Hi!
I've calculated some metrics regarding Clean Code for Elasticsearch 6.5 and wrote a blogpost about it.
Maybe the results are interesting for your next renovation
Clean Code: The hard facts and figures
Greetings,
Dominik
Hi!
I've calculated some metrics regarding Clean Code for Elasticsearch 6.5 and wrote a blogpost about it.
Maybe the results are interesting for your next renovation
Clean Code: The hard facts and figures
Greetings,
Dominik
Thanks for the writeup, very interesting. If it weren't for our poor max-methods-per-class statistic it looks like Elasticsearch would have won every category
I am pleased to see that many of our largest classes are test classes.
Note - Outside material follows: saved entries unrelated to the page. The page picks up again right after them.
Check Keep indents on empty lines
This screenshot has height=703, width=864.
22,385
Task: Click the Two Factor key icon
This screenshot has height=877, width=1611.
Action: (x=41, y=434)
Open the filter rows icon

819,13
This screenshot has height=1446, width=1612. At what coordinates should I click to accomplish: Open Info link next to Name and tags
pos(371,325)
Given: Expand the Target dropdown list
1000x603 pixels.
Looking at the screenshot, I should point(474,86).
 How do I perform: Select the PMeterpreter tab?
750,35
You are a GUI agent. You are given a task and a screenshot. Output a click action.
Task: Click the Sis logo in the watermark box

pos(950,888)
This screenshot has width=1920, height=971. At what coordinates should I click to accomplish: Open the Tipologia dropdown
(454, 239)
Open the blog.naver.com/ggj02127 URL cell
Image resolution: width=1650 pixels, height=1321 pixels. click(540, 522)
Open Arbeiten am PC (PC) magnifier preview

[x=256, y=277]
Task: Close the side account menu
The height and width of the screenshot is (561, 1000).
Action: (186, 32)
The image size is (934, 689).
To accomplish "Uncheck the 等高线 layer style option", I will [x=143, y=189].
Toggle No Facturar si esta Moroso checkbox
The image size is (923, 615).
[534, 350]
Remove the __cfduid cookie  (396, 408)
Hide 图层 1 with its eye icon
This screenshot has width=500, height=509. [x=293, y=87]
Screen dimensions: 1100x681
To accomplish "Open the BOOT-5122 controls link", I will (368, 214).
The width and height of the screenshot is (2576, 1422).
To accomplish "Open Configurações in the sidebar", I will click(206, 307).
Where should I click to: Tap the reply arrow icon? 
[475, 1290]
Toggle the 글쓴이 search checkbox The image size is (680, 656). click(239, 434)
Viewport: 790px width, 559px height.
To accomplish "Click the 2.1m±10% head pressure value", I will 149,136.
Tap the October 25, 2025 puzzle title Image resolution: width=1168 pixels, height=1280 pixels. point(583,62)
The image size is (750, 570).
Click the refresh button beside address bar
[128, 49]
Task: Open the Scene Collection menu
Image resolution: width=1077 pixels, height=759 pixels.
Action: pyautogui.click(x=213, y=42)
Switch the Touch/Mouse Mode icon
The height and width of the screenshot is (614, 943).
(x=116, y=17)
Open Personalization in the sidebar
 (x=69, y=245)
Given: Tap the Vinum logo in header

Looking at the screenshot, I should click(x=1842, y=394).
I'm not sure I agree with the analysis of Engine
and InternalEngine
:
Elastics Engine and InternalEngine had a similar destiny. These classes could easily be separated in a couple of subclasses, but as they are now they just cannot be clean.
You're right that they're big classes, but they have a fairly well-defined purpose and the boundary between them makes sense in the presence of the other Engine
implementations. They also contain some of the most highly-concurrent and performance-critical code in the system, so I would be careful about using words like "easily" in their vicinity. From a user's perspective, "fast" beats "clean" every time.
Thank you for your feedback! I should have been more careful with the wording there. While writing those kind of posts, it can quickly happen that you blame someone without having the necessary background knowledge.